Sans compter que les mines sont traversées de 200 kilomètres de galeries souterraines, qui peuvent représenter plusieurs avantages tactiques en temps de guerre.

De la fumée s’élève depuis la ville de Soledar, en Ukraine, le 5 janvier 2023. | CLODAGH KILCOYNE / REUTERS

Andreï Baïevskiï, député séparatiste prorusse de la région de Donetsk, a souligné de son côté que la prise de Soledar permettrait de « couper les lignes d’approvisionnement » ukrainiennes qui servent à défendre Bakhmout.

« Soledar […] ouvre (aussi) des possibilités de tirs d’artillerie en direction de Sloviansk, Kramatorsk et Kostiantynivka » plus à l’ouest, a-t-il encore observé à la télévision russe.

Que représente cette bataille pour l’armée russe ?

Au-delà de l’aspect militaire, la bataille de Soledar revêt une dimension hautement symbolique pour l’armée russe, selon de nombreux analystes.
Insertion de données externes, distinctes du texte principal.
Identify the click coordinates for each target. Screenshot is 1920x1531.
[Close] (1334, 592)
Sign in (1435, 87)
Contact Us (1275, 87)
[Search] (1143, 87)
Si ces deniers disputent encore l’importance stratégique de la cité minière, nul doute que les autorités russes saisiront l’occasion de revendiquer une victoire importante, après avoir essuyé de nombreux revers spectaculaires.

Car les forces russes cherchent désespérément depuis des mois à prendre Bakhmout, envoyant des vagues de soldats qui s’empalent sur les défenses ukrainiennes et pilonnant sans cesse la ville avec l’artillerie.

« Toute victoire est importante, surtout parce qu’il n’y a pas eu de victoire depuis un moment », souligne ainsi l’analyste militaire Anatoli Khramtchikhine, interrogé par l’AFP, en parlant de Soledar. « Stratégiquement, cela pourrait faciliter les choses pour Bakhmout », ajoute-t-il.

Des militaires ukrainiens tirent avec une arme anti-aérienne, à Bakhmout, en Ukraine, le 10 janvier 2023. | CLODAGH KILCOYNE / REUTERS

Un analyste ayant requis l’anonymat estime de son côté que la prise de Soledar serait « une victoire tactique avec peu de valeur stratégique »« Cela n’aura que peu d’impact sur la situation globale » sur le terrain, avance-t-il aussi.

Selon Kiev, la Russie se préparerait d’ailleurs à une nouvelle mobilisation massive « pour briser les lignes ukrainiennes ». Dans les colonnes du quotidien britannique The Guardian , Vadym Skibitsky, chef adjoint du renseignement militaire ukrainien, a ainsi indiqué que la Russie compte désormais appeler 500 000 hommes supplémentaires sous les drapeaux, « ce qui pourrait potentiellement porter ses effectifs en Ukraine à près de 1 million de soldats », relève Le Monde . Une affirmation démentie par le Kremlin mais confirmée par le renseignement militaire estonien, généralement bien informé sur les intentions de Moscou.